Ivan braced his thick hands on the glass countertop. “That’s why I never buy off the street — it’s always stolen goods. You won’t find any valuable jewelry for sale by any of my dealers, either; too easy to steal. That kind of thing just attracts thieves.
“So,” he said, relaxing now that he had declared himself totally honest, “did something happen after I kicked that kid out of here?”
“Read the papers,” one of the cops said.
The Journal reported that the kid had been found early that morning out by the old airport, with his throat slashed and the coins gone.
Josh, shivering, ducked into the corner reserved for books and DVDs. “Throat slashed” sounded suspiciously like “disguised vampire bite” to him. He calmed himself down with half an hour of looking at psychedelic sleeve art for old long-playing records.
Crystal showed up at midnight with a puffy, teary look and a bandage wrapped around one hand. He asked if she was okay, but she disappeared into the shadows of the nighttime mall without answering.
In the office, Odette explained in a pissed-off tone.
“A boy accosted us in your parking lot last night, trying to sell us some coins, or mug us, or both. I turned him away. Crystal was in one of her moods; she followed him. I’ve told her a thousand times, we do not drink people dry and then toss them aside like juiced oranges.

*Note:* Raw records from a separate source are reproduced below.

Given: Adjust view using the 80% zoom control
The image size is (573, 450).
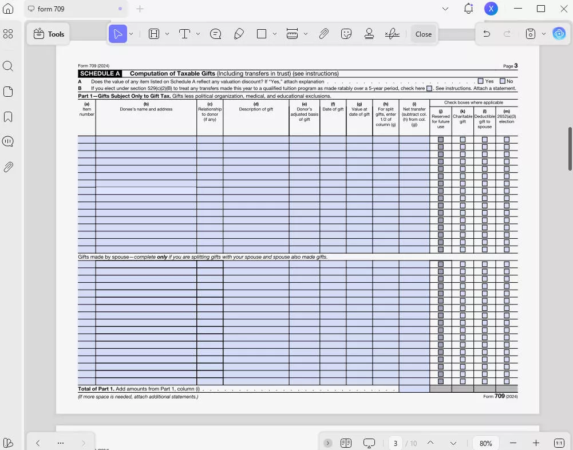Looking at the screenshot, I should pos(485,443).
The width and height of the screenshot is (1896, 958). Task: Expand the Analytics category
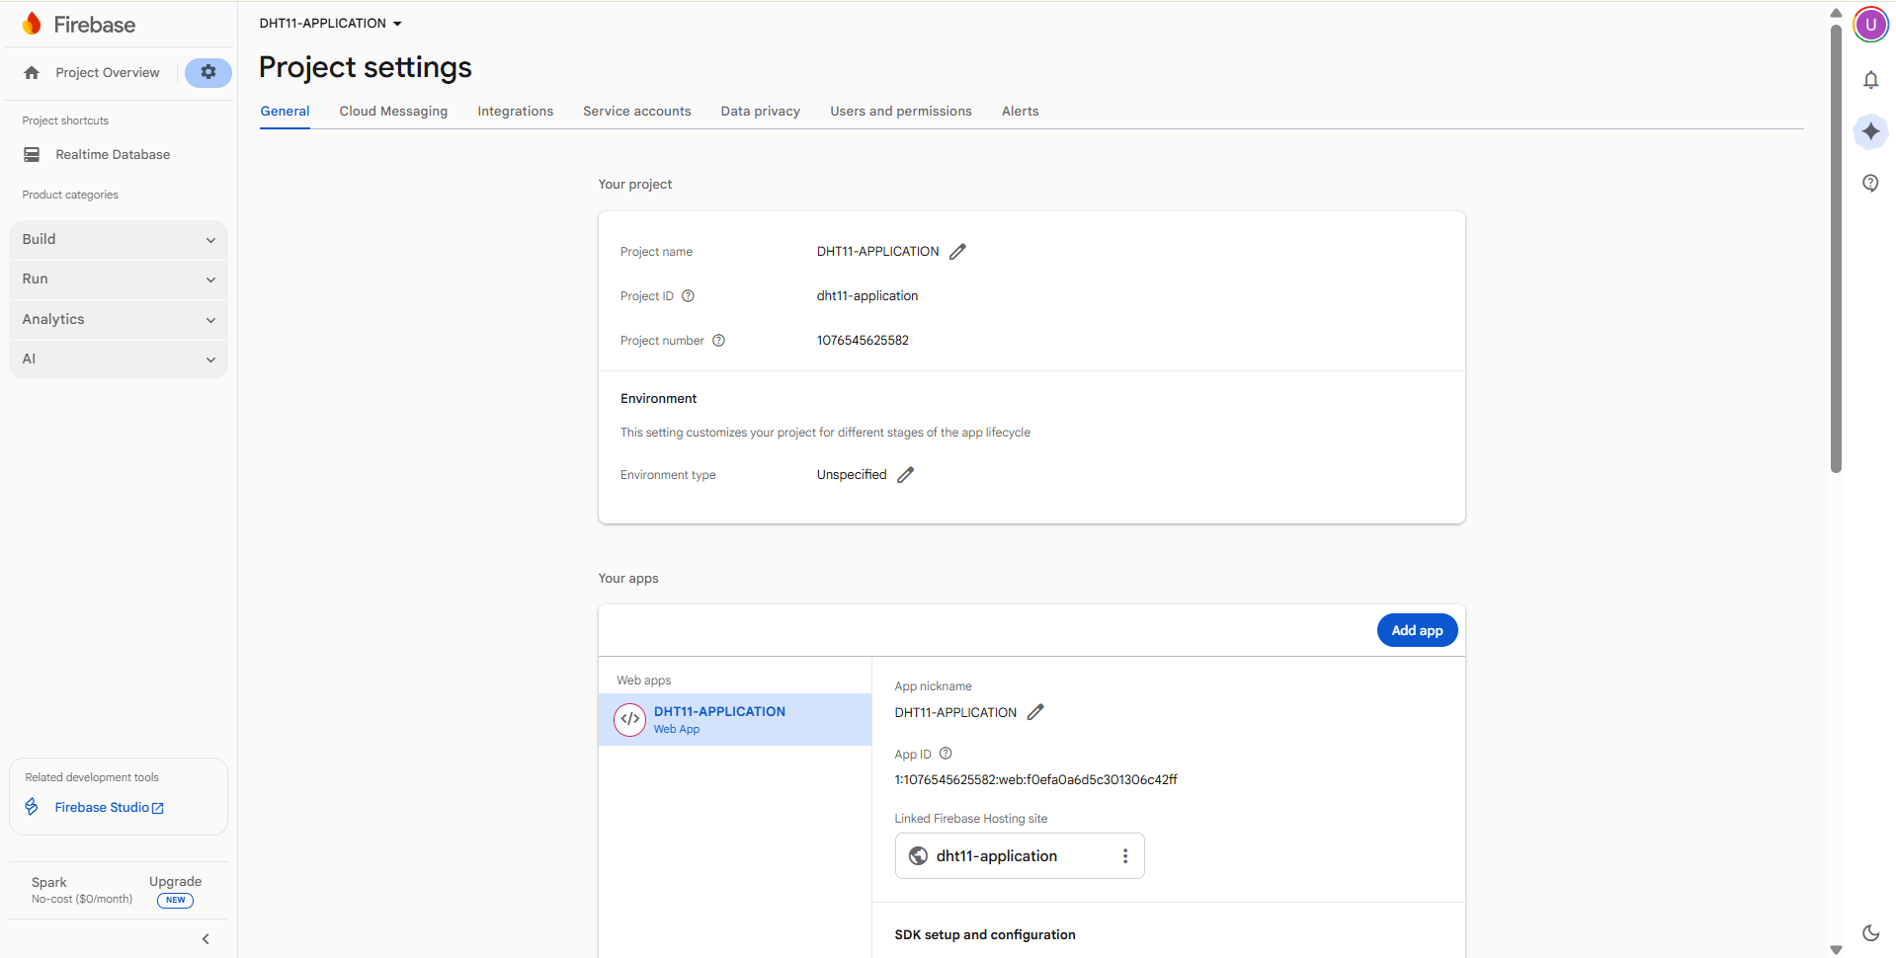coord(119,320)
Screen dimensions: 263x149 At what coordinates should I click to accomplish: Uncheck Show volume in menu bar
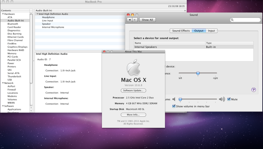coord(174,106)
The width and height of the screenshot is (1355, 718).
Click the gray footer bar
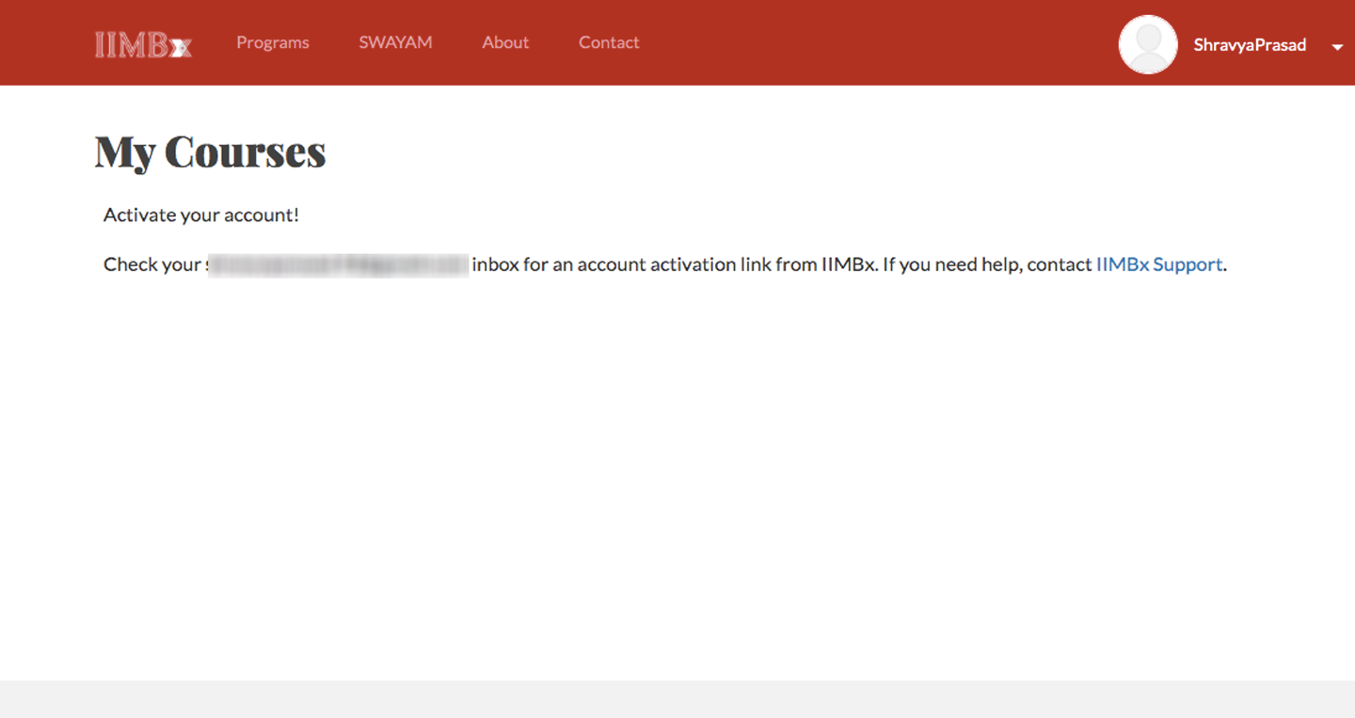click(x=678, y=698)
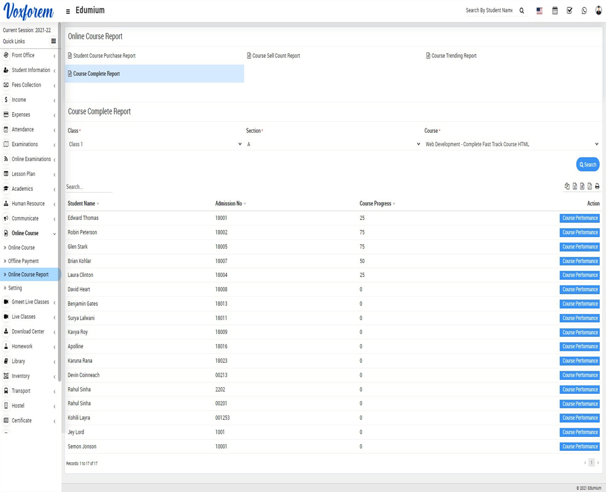Click the task checklist icon in header
Viewport: 606px width, 492px height.
coord(569,10)
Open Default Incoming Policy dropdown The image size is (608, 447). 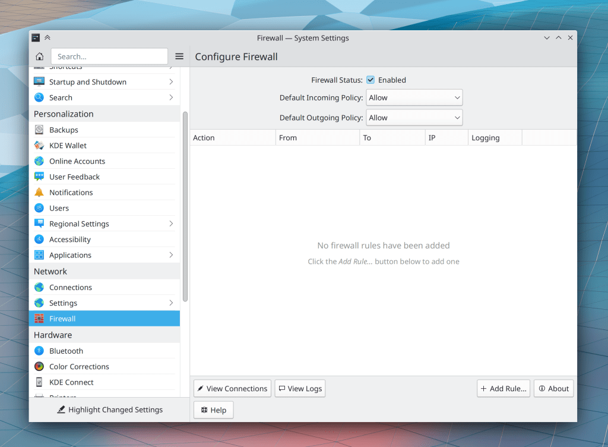coord(414,98)
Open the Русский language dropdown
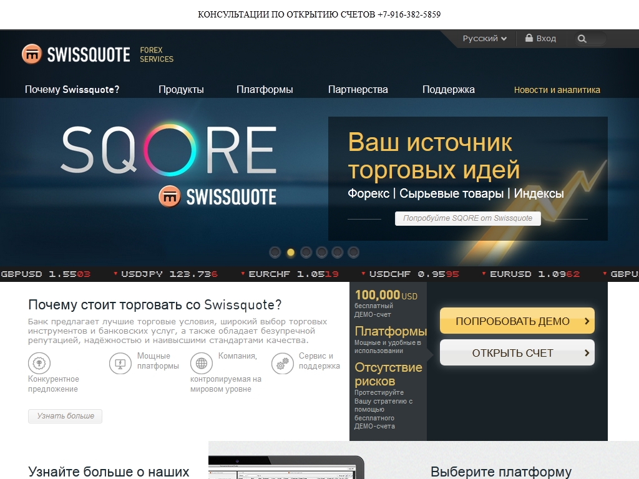This screenshot has height=479, width=639. tap(484, 39)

It’s stupid.”
“She drained that kid?”
“She has a teenager’s appetite,” Odette said. “And poor impulse control.”
“She told me she’s seventy-five years old!”
Impatiently Odette swung the swivel chair around (with Crystal temporarily incapacitated, Odette had to find sites on the computer for herself, which made her cranky). “Years don’t come into it. Crystal isn’t alive the way you are, Josh. She doesn’t mature with time. The parts of her brain that hadn’t developed when she was turned never will. She’s between thirteen and fourteen forever, in her mind as well as her body.”
Imagine never being able to shed your baby fat, your zits, or your adolescent mood swings.
“Wow,” he said.
“Wow indeed.”
“So. did the guy have a knife or something? Her hand — ”
Odette said, “You need to understand that I provide the only structure she has in her life, and the only security. Sometimes I must be a little harsh with her, but it’s for her own sake. She doesn’t survive by being a clever adult in a permanently childlike body. She’s a child who survives because I protect her.”
“Protect her?” Crystal, who was clearly injured — but who had also just killed someone. “From who?”
“Her own rash nature,” Odette said tartly, “but also older vampires. The Quality don’t like the young ones, for reasons that should be obvious. Recklessness puts us all at risk. Correction helps in the short term, but there is no curing persistently childish behavior in someone who is, essentially, a permanent child.”